### [WHAT IS BEING ASKED]
Among the entries below, one line contains "8 [button] (60, 1291)" and another contains "17 [button] (118, 1291)". Transcribe those two lines and every line between them, exactly.

Dataset excerpts:
▬▬▬▬▬▬▬▬▬▬

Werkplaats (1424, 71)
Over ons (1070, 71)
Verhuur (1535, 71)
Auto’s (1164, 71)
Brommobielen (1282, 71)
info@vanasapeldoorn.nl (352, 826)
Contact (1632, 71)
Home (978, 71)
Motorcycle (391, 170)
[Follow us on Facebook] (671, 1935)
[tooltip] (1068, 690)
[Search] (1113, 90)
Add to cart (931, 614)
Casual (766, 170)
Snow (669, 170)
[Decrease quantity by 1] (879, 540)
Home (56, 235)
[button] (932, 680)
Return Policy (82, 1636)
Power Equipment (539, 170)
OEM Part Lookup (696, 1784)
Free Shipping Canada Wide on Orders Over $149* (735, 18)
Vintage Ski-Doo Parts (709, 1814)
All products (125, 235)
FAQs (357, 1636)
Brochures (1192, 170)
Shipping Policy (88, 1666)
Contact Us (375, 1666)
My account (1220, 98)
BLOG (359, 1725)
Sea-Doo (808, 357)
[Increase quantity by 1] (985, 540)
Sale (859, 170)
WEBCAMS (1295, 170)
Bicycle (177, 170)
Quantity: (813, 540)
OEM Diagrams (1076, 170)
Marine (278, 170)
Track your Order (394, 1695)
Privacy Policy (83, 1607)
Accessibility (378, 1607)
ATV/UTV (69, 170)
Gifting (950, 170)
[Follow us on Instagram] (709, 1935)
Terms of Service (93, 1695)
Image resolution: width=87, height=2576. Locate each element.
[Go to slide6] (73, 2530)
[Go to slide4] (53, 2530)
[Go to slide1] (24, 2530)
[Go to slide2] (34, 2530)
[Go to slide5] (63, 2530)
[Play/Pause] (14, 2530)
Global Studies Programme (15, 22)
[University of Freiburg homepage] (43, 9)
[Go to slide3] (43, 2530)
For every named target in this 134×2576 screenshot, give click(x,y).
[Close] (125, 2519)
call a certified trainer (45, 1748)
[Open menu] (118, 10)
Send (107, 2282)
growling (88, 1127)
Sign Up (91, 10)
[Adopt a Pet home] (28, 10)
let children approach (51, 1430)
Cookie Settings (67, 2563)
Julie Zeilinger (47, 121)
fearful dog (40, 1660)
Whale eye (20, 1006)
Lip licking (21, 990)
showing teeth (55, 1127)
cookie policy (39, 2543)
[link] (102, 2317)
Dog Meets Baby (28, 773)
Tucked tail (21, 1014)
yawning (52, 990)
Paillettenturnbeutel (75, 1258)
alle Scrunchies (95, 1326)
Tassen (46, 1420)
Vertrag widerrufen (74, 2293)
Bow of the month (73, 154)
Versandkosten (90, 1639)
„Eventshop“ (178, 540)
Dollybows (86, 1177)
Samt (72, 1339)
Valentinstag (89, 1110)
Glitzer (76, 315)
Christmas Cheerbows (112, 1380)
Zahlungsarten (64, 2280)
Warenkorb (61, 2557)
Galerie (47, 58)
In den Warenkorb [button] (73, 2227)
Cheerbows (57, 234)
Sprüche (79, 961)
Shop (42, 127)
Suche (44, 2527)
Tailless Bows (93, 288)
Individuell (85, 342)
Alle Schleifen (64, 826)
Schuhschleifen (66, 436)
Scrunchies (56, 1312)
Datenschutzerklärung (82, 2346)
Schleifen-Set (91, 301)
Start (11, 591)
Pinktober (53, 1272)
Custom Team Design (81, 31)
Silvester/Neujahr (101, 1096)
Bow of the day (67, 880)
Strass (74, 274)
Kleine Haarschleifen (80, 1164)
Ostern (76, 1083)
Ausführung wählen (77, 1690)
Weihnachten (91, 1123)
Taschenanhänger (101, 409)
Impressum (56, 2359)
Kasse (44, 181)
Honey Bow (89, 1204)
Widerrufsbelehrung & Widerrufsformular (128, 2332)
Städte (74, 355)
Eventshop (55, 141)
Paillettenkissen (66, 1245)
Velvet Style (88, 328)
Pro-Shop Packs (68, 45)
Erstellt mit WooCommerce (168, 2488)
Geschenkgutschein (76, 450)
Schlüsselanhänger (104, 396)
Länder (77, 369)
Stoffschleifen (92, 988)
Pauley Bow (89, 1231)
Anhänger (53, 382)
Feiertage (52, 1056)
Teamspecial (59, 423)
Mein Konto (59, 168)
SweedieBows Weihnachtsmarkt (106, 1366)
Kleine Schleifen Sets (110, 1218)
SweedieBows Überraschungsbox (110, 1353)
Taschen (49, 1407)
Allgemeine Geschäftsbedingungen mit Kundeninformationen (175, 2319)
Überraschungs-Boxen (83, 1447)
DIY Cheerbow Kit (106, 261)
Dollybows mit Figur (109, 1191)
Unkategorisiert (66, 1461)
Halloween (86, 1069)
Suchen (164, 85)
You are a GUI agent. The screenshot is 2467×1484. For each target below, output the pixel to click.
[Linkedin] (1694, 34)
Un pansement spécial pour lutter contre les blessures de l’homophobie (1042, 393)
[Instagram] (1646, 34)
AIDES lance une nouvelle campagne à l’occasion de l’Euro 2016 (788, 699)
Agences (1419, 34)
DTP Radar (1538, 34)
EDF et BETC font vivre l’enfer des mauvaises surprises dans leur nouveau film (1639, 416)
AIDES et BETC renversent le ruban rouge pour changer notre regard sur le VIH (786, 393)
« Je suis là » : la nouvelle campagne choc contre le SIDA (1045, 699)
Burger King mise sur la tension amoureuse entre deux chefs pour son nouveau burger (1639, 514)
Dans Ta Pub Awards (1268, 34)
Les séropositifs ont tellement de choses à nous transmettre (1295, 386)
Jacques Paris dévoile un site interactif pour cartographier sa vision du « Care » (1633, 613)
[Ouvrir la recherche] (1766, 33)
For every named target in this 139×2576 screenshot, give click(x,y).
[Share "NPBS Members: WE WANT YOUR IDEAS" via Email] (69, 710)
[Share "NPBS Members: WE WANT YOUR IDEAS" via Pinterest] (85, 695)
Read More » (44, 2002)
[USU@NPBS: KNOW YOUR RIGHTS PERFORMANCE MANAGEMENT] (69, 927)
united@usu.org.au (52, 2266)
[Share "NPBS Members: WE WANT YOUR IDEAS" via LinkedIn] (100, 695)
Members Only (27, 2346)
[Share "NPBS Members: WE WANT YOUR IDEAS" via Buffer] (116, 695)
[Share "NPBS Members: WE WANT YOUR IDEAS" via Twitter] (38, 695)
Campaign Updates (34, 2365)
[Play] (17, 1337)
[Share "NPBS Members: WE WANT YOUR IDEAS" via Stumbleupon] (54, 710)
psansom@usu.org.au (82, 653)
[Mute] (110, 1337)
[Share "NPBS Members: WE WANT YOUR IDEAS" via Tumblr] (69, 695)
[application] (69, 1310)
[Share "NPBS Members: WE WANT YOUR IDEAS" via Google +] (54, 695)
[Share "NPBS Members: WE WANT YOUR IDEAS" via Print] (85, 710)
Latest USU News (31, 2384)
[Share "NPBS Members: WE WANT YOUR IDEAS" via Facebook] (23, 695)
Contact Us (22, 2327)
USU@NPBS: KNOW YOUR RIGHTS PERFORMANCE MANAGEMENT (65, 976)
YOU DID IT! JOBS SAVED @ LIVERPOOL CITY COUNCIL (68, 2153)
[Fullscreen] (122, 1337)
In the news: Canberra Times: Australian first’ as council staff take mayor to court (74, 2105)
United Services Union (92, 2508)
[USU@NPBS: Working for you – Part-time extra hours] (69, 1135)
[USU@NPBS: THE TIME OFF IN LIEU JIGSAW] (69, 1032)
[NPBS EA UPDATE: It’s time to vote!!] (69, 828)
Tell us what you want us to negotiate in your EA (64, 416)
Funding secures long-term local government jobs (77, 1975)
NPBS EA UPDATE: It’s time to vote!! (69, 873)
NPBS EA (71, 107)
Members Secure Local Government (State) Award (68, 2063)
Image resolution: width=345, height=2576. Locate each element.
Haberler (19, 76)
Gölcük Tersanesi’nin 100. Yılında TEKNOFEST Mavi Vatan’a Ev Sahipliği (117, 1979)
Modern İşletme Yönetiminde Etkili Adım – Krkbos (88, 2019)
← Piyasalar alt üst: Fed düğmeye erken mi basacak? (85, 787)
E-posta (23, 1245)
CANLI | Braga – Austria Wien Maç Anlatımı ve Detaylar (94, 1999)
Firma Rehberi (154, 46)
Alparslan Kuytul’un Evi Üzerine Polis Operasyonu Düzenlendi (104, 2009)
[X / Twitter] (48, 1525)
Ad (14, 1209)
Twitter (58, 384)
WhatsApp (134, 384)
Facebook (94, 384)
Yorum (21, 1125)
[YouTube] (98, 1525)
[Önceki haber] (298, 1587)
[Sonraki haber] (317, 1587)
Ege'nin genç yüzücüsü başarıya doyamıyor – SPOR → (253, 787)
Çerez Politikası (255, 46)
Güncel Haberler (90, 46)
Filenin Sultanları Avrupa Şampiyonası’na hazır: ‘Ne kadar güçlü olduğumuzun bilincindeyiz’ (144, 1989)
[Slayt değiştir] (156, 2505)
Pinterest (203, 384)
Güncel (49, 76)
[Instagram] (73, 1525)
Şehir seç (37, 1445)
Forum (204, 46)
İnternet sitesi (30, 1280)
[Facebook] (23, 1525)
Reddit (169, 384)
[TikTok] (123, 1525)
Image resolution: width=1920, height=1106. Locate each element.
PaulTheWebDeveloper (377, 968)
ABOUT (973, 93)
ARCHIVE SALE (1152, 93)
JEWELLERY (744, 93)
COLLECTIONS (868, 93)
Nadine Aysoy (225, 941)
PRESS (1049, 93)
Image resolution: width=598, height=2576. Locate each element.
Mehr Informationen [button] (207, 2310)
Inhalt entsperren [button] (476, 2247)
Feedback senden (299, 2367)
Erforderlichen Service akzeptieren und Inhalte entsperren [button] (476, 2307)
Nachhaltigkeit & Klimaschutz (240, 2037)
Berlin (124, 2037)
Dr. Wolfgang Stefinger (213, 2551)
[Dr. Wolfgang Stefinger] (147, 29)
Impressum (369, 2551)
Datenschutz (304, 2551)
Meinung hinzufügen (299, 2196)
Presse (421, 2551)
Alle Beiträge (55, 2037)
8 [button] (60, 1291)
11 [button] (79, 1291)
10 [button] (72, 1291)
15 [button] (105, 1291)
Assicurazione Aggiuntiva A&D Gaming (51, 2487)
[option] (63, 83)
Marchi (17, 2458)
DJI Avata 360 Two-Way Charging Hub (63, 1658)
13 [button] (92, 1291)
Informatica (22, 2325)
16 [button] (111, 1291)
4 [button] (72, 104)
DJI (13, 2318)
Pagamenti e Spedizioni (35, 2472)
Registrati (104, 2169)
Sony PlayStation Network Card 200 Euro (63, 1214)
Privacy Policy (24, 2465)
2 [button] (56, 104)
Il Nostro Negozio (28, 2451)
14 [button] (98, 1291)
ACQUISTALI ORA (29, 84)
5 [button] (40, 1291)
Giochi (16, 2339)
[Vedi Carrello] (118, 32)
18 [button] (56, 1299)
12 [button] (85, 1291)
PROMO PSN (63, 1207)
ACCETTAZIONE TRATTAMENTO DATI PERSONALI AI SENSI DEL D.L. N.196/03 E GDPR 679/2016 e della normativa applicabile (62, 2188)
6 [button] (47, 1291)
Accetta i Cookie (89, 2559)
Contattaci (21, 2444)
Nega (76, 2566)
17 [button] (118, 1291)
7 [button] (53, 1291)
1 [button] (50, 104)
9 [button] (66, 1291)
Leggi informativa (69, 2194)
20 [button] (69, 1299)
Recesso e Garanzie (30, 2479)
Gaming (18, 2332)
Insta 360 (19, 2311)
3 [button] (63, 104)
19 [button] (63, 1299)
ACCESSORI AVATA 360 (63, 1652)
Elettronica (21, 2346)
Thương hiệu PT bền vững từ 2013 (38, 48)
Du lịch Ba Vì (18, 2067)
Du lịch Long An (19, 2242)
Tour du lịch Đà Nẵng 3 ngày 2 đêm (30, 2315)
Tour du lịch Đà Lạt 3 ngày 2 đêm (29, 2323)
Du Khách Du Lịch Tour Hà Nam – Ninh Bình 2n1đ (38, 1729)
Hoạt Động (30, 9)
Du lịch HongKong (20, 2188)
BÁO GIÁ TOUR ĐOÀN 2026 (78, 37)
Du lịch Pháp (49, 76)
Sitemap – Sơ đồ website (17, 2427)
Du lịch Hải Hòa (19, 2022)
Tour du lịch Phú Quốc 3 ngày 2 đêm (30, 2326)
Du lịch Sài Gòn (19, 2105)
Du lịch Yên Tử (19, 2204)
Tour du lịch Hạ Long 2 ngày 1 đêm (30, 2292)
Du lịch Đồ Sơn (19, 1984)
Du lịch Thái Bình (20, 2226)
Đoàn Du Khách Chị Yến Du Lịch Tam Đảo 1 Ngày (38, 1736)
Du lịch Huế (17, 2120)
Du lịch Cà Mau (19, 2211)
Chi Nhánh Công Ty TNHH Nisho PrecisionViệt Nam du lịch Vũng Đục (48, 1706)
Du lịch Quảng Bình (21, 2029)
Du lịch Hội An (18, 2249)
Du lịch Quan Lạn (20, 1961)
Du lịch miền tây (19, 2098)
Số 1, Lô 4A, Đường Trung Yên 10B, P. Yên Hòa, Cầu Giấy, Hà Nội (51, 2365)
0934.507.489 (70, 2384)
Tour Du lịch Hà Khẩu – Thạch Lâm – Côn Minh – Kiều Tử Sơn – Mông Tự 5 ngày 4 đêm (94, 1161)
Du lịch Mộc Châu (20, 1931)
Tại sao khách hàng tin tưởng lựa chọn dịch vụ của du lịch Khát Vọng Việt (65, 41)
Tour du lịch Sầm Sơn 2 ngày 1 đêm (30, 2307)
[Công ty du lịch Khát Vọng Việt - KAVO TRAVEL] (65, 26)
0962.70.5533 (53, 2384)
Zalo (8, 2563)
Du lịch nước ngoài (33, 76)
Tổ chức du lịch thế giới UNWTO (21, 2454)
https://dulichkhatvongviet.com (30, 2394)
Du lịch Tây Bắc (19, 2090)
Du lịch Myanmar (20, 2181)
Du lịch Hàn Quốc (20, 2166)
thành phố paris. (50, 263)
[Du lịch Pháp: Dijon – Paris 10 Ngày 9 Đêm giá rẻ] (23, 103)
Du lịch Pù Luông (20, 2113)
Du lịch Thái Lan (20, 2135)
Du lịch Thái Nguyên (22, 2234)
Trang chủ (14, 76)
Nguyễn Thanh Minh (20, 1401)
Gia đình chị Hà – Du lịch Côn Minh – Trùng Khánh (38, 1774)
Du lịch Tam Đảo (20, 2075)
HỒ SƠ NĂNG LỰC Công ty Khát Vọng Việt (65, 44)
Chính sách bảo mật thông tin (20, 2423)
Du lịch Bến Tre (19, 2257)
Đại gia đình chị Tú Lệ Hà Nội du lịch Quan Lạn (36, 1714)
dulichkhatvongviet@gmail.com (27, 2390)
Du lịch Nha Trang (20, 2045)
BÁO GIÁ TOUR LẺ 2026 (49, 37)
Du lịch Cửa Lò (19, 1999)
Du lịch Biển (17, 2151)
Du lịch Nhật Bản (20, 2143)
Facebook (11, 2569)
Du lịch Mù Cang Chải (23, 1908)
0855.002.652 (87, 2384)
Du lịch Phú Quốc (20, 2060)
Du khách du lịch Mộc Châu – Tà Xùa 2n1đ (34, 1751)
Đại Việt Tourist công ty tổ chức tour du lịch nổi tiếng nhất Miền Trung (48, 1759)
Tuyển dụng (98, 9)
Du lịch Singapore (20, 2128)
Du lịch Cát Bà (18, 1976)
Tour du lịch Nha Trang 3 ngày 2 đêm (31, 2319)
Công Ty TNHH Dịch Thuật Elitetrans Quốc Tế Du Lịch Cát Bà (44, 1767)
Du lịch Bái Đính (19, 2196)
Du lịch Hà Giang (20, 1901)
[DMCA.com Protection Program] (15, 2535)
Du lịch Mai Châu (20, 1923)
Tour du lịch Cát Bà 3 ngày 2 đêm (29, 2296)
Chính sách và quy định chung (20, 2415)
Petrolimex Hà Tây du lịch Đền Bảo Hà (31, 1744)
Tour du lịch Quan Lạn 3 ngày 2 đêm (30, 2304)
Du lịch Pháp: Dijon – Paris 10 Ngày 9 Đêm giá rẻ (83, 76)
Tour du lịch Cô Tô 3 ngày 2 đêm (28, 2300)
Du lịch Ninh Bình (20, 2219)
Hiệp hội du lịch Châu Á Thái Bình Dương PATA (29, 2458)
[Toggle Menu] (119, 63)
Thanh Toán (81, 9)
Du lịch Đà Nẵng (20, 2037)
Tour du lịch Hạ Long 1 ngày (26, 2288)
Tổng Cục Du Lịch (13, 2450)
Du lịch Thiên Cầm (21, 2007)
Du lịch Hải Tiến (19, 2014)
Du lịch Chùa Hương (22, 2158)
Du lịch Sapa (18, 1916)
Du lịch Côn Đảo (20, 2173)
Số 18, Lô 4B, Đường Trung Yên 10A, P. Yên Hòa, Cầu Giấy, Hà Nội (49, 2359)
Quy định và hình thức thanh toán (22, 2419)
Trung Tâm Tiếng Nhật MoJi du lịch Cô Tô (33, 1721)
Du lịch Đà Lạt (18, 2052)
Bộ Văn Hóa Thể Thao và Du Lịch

▬▬▬▬▬▬▬▬▬▬

### [YOUR SOLUTION]
8 [button] (60, 1291)
11 [button] (79, 1291)
10 [button] (72, 1291)
15 [button] (105, 1291)
Assicurazione Aggiuntiva A&D Gaming (51, 2487)
[option] (63, 83)
Marchi (17, 2458)
DJI Avata 360 Two-Way Charging Hub (63, 1658)
13 [button] (92, 1291)
Informatica (22, 2325)
16 [button] (111, 1291)
4 [button] (72, 104)
DJI (13, 2318)
Pagamenti e Spedizioni (35, 2472)
Registrati (104, 2169)
Sony PlayStation Network Card 200 Euro (63, 1214)
Privacy Policy (24, 2465)
2 [button] (56, 104)
Il Nostro Negozio (28, 2451)
14 [button] (98, 1291)
ACQUISTALI ORA (29, 84)
5 [button] (40, 1291)
Giochi (16, 2339)
[Vedi Carrello] (118, 32)
18 [button] (56, 1299)
12 [button] (85, 1291)
PROMO PSN (63, 1207)
ACCETTAZIONE TRATTAMENTO DATI PERSONALI AI SENSI DEL D.L. N.196/03 E GDPR 679/2016 e della normativa applicabile (62, 2188)
6 [button] (47, 1291)
Accetta i Cookie (89, 2559)
Contattaci (21, 2444)
Nega (76, 2566)
17 [button] (118, 1291)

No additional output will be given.